* [Texte proposé]:
------------------------

Pourquoi ce blog et comment le lire ?

Cette page, qui n'a pas la prétention d'être exhaustive, est un hommage rendu aux hommes du 36e régiment d'infanterie que mon arrière-grand-père, Fernand Le Bailly, a côtoyés, parfois photographiés pendant la Première Guerre mondiale. Elle souhaite conserver et transmettre leur souvenir. Elle est conçue à partir de témoignages, d'écrits et d'archives personnels qui m'ont été envoyés, en partie par des descendants de soldats du 36e. Elle est aussi un prétexte pour aller à la rencontre d'"invités" – historiens, passionnés de la Grande Guerre, élus, écrivains... – qui nous font redécouvrir aujourd'hui ce titanesque conflit. Elle est enfin un argument pour découvrir tous les prolongements de ce gigantesque conflit dans le monde d'aujourd'hui.
Comment consulter cette page ? Vous pouvez lire progressivement les messages, qui ne respectent pas un ordre chronologique (ils évoquent, par exemple, l'année 1915 ou 1914). Vous pouvez aussi avoir envie de vous attarder sur une année ou un secteur géographique : pour cela, cliquez dans la colonne à gauche dans la rubrique "Pages d'histoire du 36e" sur la période et le lieu qui vous intéressent. Tous les messages seront alors rassemblés pour vous selon l'ordre de publication.
Comment rentrer en contact ? Pour de plus amples renseignements sur ce site, ou me faire parvenir une copie de vos documents, vos souvenirs ou remarques, écrivez-moi. Mon adresse : jerome.verroust@gmail.com. Je vous souhaite une agréable lecture.

Avertissement : Si pour une raison quelconque, un ayant-droit d'une des personnes référencées sur ce site désire le retrait de la (les) photo(s) et des informations qui l'accompagnent, qu'il me contacte.

18 avr. 2013

L’invité du 36e : Pierre-François Toulze, la Grande Guerre aux portes de l'Unesco

Initié en 2010, le projet d’inscription au patrimoine mondial de l'humanité des paysages et sites de mémoire de la Première Guerre mondiale poursuit discrètement son avancée à l'orée du centenaire (voir sur ce sujet, l'interview de Serge Barcellini, réalisée en octobre 2010 sur ce blog). Avec un allié de poids, la Belgique, mais encore des incertitudes. Pierre-François Toulze, permanent de l’association "Paysages et sites de mémoire de la Grande Guerre" a bien voulu répondre à nos questions.

Pourquoi inscrire les sites et vestiges de la Première Guerre mondiale sur la liste du patrimoine mondial de l’Unesco ?

------------------------

* [Informations affichées]:
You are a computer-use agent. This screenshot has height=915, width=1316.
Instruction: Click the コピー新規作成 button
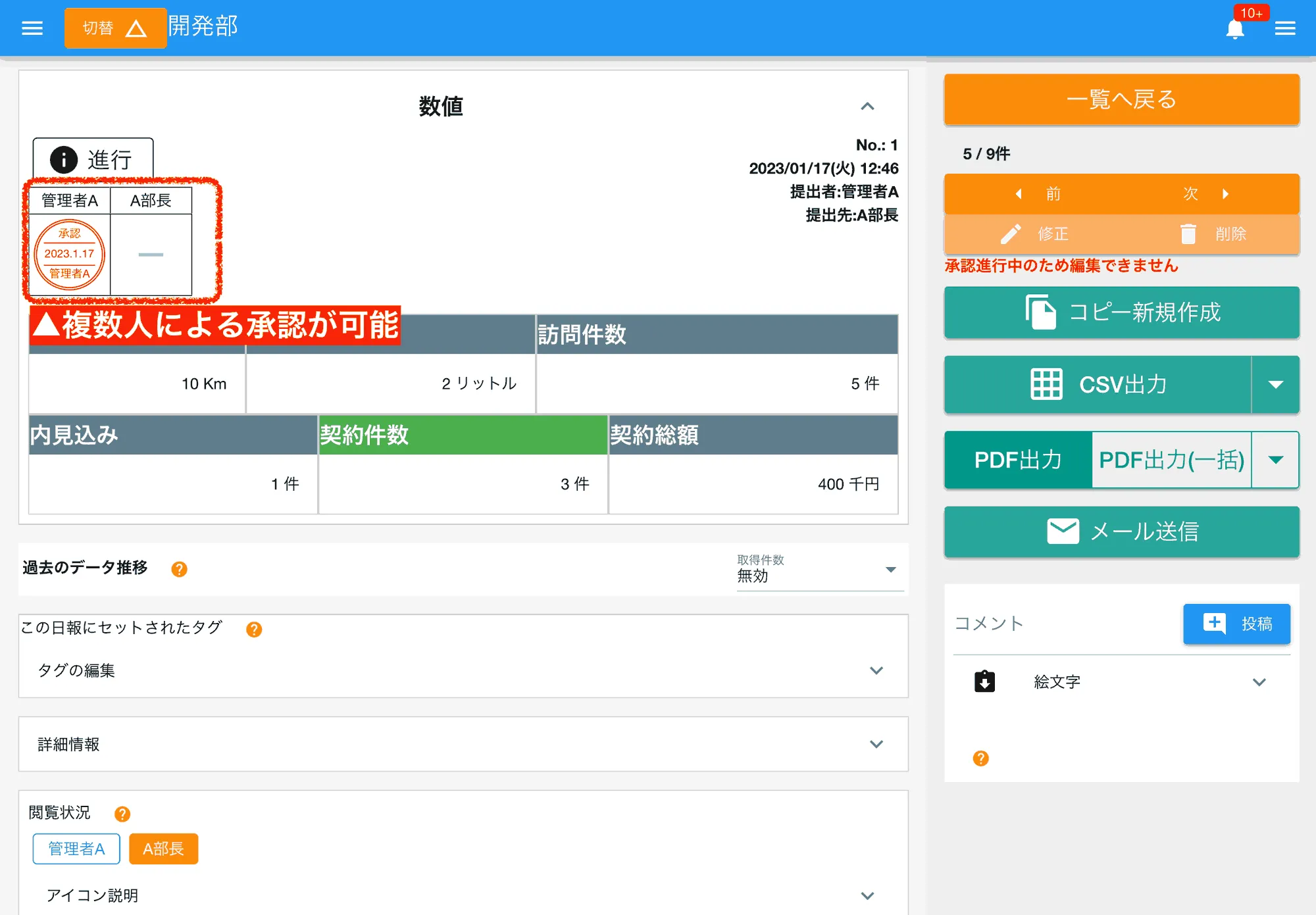(x=1121, y=312)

------------------------

* [Consigne écrite 1]:
Restituez tel quel le passage du texte proposé qui va de « Comment consulter cette » jusqu'à « une agréable lecture. ».
* [Consigne écrite 2]:
D'après le texte proposé, en quelle année a été lancé le projet d'inscription au patrimoine mondial des paysages et sites de mémoire de la Première Guerre mondiale ?

* [Bonne réponse 1]:
Comment consulter cette page ? Vous pouvez lire progressivement les messages, qui ne respectent pas un ordre chronologique (ils évoquent, par exemple, l'année 1915 ou 1914). Vous pouvez aussi avoir envie de vous attarder sur une année ou un secteur géographique : pour cela, cliquez dans la colonne à gauche dans la rubrique "Pages d'histoire du 36e" sur la période et le lieu qui vous intéressent. Tous les messages seront alors rassemblés pour vous selon l'ordre de publication.
Comment rentrer en contact ? Pour de plus amples renseignements sur ce site, ou me faire parvenir une copie de vos documents, vos souvenirs ou remarques, écrivez-moi. Mon adresse : jerome.verroust@gmail.com. Je vous souhaite une agréable lecture.

* [Bonne réponse 2]:
Il a été lancé en 2010.